Stat Rules
A powerful technique is to access profile statistics in your rules. These are typically sub-second operations that do not require scanning or iterating. There are several cases where SQL struggles to support rules, such as: isNull but not "null count" or nullRatio or nullPercent. Or having access to types without doing crazy cast() operations. These are simplified below, for example fname.$type != 'String'
.
select * from @dataset where
fname.$type != 'String' AND $rowCount < 800
Dataset-level stat rules
Column-level stat rules
Column-level Stat Rule | Rule Example | Description |
---|---|---|
.$type | fname.$type != 'String' | Alert when fname is not a string. |
.$min | fname.$min > 'apple' | Lexicographical sort works for strings and numbers. |
.$minNum | age.$minNum > 13 |
Type casted to a numeric for simple number checks. |
.$mean | row_id.$mean > '4.500' | Alert when the mean is greater than a given value. |
.$max | fname.$max > 'apple' | Alert when the max is greater than a given value. |
.$maxNum | age.$maxNum > 13 | Alert when the numeric value falls outside an acceptable range. |
.$uniqueCount | id.$uniqueCount != $rowCount | Alert when the uniqueCount of a field doesn't match the rowCount. |
.$uniqueRatio | gender.$uniqueRatio between .4 and .6 | Alert when the ratio of uniqueCounts of a given field doesn't match the rowCount. |
.$nullRatio | lname.$nullRatio not between .4 and .6 | Alert when the ratio of nulls no longer falls within acceptable range. |
.$nullPercent | lname.$nullPercent not between 40 and 60 | Alert when the percent of nulls no longer falls within acceptable range |
.$nullCount | lname.$nullCount >= 1 | Test for a single null. |
.$emptyRatio | nc.$emptyRatio > 0.2 | Alert when the ratio of empties no longer falls within acceptable range. |
.$emptyPercent | nc.$emptyPercent > 20 | Alert when the percent of empties no longer falls within an acceptable range. |
.$emptyCount | Alert when the emptyCounts of a field no longer fall within an acceptable range. | |
.$mixedTypeRatio | nc.$mixedTypeRatio > 0.2 | Alert when the ratio of mixed data types no longer falls within an acceptable range. For example, Strings and Ints in the same field. |
.$mixedTypePercent | nc.$mixedTypeRatio > 20 |
Alert when the percent of mixed data types no longer falls within an acceptable range. |
.$mixedTypeCount | id.$mixedTypeCount >= 1 | Alerts when the mixed data typeCount no longer falls within an acceptable range. For example, Strings and Ints in the same field. |
Distribution Rule
There is a common case in DQ where you want to know the distribution of a column's value. Consider gender. It can be expected that a column named gender consists of roughly 40-60% males and roughly 40-60% females if the data set is large and represents the population. This can be difficult to express in plain SQL, but it is very easy with the below syntax.
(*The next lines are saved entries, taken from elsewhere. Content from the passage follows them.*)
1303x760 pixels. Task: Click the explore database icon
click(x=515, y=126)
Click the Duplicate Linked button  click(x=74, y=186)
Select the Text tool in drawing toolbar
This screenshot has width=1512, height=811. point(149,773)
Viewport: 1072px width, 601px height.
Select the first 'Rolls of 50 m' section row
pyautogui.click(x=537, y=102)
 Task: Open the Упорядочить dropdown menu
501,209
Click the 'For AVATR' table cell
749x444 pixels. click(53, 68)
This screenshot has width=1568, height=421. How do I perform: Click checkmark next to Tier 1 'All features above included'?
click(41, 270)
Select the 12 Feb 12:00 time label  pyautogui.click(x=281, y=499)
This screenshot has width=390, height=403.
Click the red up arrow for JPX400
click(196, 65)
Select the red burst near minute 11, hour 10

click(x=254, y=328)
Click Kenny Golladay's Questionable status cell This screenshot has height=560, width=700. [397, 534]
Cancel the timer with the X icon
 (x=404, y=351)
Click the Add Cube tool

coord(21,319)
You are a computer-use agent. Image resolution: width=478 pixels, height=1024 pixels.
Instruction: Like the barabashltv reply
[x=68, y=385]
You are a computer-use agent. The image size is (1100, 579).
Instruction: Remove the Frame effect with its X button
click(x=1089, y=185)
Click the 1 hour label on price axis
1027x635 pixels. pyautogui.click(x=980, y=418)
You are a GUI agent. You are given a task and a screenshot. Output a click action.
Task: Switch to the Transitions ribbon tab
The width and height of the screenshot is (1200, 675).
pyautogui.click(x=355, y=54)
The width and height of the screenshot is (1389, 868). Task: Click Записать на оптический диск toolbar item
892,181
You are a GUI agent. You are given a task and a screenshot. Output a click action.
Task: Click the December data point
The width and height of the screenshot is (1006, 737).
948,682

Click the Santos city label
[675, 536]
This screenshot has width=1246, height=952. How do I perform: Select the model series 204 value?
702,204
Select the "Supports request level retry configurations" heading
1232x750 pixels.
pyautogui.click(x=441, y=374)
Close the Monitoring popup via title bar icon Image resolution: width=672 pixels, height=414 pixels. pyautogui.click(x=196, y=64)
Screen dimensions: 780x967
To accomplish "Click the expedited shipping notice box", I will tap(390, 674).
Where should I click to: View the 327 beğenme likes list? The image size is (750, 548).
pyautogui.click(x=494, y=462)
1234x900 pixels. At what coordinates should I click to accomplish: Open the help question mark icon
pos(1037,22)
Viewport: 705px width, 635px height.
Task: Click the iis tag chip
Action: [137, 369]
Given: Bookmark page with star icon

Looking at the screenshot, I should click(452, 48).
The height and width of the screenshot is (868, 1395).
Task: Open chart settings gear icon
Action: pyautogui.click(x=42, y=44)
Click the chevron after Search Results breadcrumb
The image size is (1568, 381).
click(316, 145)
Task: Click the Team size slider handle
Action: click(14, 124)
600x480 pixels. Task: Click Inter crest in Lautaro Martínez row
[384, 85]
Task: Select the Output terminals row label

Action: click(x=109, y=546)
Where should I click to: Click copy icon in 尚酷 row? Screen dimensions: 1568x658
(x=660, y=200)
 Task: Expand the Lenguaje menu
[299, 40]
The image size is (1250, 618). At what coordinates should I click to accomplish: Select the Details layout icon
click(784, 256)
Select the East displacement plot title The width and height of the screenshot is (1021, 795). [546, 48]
gender['Male'].$uniquePercent between 40 and 60
Column Value-level | Rule |
---|---|
.$uniqueCount | credit_rating['FAIR'].$uniqueCount > 7 |
.$uniquePercent | credit_rating['GOOD'].uniquePercent between 40 and 60 |
Known Limitations
- The $daysWithoutData stat rule has a limitation where rules that are not named "daysWithoutData" do not display their Pulse View charts when you drill into the rule on the Findings page. A possible workaround for this is to name your stat rule exactly as it appears here: daysWithoutData.
- You cannot combine stat rules or distribution rules with regex rules in the same rule. For example,
car_vin rlike '$[asdf][0-9]' and car_vin.$uniqueCount